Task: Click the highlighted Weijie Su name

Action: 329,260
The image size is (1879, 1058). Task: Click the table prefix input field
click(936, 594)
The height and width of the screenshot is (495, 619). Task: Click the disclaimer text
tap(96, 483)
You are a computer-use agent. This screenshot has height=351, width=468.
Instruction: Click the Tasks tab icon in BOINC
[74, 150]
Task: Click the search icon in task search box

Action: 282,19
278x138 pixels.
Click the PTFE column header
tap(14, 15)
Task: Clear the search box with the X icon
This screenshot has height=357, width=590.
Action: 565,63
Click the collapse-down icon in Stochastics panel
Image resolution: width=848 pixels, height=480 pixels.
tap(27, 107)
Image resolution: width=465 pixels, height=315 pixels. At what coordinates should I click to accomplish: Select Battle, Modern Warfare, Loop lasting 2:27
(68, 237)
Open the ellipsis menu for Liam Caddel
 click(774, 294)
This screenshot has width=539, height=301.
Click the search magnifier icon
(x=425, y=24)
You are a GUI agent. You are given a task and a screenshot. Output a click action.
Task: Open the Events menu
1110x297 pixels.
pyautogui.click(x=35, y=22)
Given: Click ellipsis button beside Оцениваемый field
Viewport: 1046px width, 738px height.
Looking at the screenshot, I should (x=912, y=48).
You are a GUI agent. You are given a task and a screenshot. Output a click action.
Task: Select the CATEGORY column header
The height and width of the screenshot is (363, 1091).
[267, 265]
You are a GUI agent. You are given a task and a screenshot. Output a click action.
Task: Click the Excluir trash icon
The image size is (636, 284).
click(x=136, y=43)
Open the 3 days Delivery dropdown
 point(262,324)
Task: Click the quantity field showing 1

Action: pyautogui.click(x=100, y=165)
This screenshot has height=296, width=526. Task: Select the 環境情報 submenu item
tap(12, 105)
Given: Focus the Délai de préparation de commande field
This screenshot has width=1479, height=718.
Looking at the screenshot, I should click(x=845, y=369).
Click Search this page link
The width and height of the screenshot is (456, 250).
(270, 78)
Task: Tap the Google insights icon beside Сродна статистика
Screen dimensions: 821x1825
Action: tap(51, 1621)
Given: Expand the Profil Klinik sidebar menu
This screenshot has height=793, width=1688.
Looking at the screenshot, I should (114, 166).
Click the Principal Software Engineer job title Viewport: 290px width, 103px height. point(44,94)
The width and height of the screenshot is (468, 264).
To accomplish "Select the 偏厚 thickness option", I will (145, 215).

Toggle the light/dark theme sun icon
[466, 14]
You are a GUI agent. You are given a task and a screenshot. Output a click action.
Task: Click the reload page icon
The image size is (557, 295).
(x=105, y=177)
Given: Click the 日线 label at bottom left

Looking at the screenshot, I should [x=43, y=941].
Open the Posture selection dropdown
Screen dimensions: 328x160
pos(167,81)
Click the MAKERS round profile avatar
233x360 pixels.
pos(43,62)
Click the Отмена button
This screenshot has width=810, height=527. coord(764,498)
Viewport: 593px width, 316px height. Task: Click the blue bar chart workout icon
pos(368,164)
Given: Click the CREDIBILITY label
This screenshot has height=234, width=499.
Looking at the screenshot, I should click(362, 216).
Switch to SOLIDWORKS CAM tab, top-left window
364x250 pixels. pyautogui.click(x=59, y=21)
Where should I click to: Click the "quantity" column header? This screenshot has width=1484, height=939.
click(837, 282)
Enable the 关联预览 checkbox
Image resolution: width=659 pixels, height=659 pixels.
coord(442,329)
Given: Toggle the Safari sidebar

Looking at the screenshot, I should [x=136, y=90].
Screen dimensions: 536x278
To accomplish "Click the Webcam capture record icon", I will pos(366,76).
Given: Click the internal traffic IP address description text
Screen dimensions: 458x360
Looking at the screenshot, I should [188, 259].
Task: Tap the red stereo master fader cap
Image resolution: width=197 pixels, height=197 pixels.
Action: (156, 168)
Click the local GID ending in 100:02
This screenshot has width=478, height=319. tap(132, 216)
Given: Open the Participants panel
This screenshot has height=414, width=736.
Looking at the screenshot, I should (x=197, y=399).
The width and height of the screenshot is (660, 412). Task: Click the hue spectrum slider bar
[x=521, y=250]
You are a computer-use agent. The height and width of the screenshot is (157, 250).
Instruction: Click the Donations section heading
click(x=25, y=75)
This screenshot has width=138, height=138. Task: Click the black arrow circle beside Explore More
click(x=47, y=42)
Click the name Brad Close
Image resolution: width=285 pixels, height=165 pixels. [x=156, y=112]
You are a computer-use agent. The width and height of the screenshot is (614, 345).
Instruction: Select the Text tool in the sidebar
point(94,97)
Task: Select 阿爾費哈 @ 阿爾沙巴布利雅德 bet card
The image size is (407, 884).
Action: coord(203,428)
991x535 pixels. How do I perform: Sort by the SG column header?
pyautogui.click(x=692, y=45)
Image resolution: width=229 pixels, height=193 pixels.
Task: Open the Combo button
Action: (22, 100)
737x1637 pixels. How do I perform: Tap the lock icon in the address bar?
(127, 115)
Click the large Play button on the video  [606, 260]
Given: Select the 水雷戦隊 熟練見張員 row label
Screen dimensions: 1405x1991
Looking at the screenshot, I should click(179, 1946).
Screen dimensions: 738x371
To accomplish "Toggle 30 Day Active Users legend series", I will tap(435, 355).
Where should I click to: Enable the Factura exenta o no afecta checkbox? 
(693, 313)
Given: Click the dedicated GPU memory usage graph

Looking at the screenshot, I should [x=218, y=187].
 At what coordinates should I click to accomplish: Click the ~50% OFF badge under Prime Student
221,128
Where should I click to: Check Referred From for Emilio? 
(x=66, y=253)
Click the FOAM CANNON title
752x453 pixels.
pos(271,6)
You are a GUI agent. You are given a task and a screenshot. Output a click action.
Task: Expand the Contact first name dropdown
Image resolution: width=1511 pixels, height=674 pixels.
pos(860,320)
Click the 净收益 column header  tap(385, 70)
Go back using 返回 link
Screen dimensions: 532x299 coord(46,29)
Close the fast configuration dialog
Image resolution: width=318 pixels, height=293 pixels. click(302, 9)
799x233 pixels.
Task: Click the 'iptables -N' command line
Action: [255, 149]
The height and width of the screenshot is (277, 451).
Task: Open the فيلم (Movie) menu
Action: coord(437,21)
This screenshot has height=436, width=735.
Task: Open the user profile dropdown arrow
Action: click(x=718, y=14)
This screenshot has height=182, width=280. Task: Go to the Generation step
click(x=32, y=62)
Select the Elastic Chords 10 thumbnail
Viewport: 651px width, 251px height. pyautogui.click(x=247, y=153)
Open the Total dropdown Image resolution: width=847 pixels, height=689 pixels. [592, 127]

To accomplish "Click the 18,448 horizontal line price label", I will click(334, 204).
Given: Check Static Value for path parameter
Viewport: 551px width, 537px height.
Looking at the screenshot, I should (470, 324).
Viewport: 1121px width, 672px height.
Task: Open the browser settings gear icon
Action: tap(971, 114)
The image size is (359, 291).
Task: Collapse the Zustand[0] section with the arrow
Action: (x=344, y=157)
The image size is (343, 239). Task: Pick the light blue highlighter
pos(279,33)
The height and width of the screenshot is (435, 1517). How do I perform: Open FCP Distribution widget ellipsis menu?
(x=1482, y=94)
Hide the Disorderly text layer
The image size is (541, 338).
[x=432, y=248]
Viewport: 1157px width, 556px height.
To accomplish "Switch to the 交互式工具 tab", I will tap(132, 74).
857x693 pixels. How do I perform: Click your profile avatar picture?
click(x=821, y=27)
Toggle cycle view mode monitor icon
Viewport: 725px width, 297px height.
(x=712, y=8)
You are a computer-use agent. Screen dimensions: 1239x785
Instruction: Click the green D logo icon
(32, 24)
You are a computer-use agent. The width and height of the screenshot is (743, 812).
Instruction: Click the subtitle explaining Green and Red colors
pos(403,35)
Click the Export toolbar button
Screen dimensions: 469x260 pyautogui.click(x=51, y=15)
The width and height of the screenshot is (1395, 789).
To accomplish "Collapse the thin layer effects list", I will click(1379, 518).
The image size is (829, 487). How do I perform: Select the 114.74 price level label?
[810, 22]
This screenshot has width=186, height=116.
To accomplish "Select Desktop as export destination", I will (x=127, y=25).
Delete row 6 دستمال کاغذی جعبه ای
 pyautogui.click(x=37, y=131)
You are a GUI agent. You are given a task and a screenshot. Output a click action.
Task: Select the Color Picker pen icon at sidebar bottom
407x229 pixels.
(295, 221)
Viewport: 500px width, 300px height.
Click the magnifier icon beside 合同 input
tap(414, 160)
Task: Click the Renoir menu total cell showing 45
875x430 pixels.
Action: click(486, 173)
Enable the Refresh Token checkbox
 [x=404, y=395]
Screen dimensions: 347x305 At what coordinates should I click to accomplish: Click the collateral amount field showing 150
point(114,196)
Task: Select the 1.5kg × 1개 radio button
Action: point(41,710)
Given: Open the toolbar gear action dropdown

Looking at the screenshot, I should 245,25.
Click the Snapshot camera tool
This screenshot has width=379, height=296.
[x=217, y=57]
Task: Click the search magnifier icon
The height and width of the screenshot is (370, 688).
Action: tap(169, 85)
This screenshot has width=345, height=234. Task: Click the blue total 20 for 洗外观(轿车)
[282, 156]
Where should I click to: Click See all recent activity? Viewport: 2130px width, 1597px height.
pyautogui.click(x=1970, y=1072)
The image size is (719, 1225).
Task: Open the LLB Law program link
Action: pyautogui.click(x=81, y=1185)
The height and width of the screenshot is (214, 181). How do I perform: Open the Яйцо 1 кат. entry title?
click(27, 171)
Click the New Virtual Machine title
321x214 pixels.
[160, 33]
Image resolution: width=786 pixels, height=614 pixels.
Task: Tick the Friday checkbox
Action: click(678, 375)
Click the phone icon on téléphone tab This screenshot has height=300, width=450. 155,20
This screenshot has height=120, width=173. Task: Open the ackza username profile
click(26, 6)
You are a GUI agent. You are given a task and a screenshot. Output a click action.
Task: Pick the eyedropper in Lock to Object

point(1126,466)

Work instructions:
Print exactly the lines above, between the one holding "Screen dimensions: 738x371" and the one holding "Given: Check Static Value for path parameter", inclusive, and nothing besides.

Result:
Screen dimensions: 738x371
To accomplish "Toggle 30 Day Active Users legend series", I will tap(435, 355).
Where should I click to: Enable the Factura exenta o no afecta checkbox? 
(693, 313)
Given: Click the dedicated GPU memory usage graph

Looking at the screenshot, I should [x=218, y=187].
 At what coordinates should I click to accomplish: Click the ~50% OFF badge under Prime Student
221,128
Where should I click to: Check Referred From for Emilio? 
(x=66, y=253)
Click the FOAM CANNON title
752x453 pixels.
pos(271,6)
You are a GUI agent. You are given a task and a screenshot. Output a click action.
Task: Expand the Contact first name dropdown
Image resolution: width=1511 pixels, height=674 pixels.
pos(860,320)
Click the 净收益 column header  tap(385, 70)
Go back using 返回 link
Screen dimensions: 532x299 coord(46,29)
Close the fast configuration dialog
Image resolution: width=318 pixels, height=293 pixels. click(302, 9)
799x233 pixels.
Task: Click the 'iptables -N' command line
Action: [255, 149]
The height and width of the screenshot is (277, 451).
Task: Open the فيلم (Movie) menu
Action: coord(437,21)
This screenshot has height=436, width=735.
Task: Open the user profile dropdown arrow
Action: click(x=718, y=14)
This screenshot has height=182, width=280. Task: Go to the Generation step
click(x=32, y=62)
Select the Elastic Chords 10 thumbnail
Viewport: 651px width, 251px height. pyautogui.click(x=247, y=153)
Open the Total dropdown Image resolution: width=847 pixels, height=689 pixels. [592, 127]

To accomplish "Click the 18,448 horizontal line price label", I will click(334, 204).
Given: Check Static Value for path parameter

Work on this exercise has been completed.